Convicted loyalist murderer Stephen Irwin is to serve out the eight life sentences he received for the 1993 Greysteel atrocity.
Irwin was convicted of the Greysteel killings
Irwin had been released under the terms of the Good Friday Agreement.
However, his licence was suspended after he was accused of slashing a football supporter with a knife during trouble at last year's Irish Cup Final.
Irwin, who is 32 and with an address on Belfast's Woodvale Road, was jailed for four years for that attack last week.
Eight people were shot dead when the Ulster Freedom Fighters opened fire inside the Rising Sun bar in the County Londonderry village of Greysteel at Halloween 1993.
One of the gunmen shouted "trick or treat" before opening fire on customers.

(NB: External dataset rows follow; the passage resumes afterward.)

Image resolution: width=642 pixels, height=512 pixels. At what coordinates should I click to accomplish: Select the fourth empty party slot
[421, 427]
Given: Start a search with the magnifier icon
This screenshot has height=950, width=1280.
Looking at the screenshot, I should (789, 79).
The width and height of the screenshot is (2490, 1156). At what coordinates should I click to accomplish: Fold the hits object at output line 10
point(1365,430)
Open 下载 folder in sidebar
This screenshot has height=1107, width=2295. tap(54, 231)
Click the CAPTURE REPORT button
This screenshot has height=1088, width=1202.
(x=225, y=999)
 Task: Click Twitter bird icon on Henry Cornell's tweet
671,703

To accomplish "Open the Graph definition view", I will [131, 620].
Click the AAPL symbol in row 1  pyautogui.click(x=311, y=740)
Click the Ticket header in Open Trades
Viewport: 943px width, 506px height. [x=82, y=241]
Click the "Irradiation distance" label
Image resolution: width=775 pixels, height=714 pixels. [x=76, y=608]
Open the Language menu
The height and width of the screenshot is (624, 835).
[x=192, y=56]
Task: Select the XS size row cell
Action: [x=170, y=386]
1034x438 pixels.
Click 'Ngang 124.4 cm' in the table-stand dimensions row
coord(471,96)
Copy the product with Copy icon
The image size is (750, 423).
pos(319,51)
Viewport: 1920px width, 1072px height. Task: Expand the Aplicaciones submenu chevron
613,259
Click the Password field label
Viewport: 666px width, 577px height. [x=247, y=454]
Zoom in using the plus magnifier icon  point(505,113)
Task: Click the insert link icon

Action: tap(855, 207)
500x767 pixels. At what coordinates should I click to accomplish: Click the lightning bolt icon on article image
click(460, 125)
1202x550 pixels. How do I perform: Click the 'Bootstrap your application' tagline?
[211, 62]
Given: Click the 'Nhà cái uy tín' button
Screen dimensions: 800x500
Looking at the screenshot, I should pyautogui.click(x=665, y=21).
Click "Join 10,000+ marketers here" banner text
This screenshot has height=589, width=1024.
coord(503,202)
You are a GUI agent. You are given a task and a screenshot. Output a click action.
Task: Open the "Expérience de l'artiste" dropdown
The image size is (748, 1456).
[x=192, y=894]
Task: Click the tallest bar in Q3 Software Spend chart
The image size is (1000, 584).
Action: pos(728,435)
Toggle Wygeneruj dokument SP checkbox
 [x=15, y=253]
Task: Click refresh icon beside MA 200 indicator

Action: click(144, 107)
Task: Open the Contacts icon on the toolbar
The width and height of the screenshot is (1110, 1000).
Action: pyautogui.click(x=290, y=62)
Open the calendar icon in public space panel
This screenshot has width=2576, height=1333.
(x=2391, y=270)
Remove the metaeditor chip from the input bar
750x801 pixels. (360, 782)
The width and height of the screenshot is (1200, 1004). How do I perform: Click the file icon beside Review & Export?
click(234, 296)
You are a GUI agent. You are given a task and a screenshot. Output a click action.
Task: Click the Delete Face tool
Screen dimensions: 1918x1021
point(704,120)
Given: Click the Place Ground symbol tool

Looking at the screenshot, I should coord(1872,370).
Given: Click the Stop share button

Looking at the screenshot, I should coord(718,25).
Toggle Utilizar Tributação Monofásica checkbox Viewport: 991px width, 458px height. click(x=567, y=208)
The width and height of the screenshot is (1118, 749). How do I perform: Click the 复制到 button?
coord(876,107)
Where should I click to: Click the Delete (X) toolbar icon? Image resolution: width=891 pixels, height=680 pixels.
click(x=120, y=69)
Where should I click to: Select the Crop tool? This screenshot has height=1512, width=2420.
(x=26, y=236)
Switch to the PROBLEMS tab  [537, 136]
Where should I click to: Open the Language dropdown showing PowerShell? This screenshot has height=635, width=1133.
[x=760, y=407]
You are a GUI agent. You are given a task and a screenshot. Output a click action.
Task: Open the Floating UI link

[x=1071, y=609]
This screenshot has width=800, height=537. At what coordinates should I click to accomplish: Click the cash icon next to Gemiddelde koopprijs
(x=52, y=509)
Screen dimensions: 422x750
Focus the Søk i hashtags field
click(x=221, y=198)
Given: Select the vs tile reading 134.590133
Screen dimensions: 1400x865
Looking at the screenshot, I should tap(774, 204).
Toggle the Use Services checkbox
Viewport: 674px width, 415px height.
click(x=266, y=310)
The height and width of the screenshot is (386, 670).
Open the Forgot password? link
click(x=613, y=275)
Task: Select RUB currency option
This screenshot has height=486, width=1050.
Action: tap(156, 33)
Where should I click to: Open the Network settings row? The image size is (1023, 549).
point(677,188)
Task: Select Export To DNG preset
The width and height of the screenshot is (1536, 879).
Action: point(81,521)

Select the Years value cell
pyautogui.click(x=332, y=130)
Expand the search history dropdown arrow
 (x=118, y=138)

Irwin and three other UFF men were convicted and given eight life sentences for the murders.
It is understood Irwin still has a right to appeal - although he has not responded to two previous chances to do so.
Father Stephen Kearney, who was parish priest in Greysteel at the time of the murders, said
relatives of the victims were relieved Irwin had been ordered to serve the eight life sentences he received.
"I am sure seeing his photograph in the paper with the knife is bound to be very upsetting," he said.
"They will now have a sense of relief that they will know for certain that they will not meet him.
"It is not that they want him punished - they won't have to relive it again."
SDLP assembly member John Dallat said he welcomed the move to have Irwin serve the eight life sentences.
"However I am concerned that he can still apply for earlier release, but given the notoriety of his crimes the life sentencing review board should not change their decision.
"I hope the families of the innocent victims he killed will find some comfort knowing this man will live the rest of his days behind bars."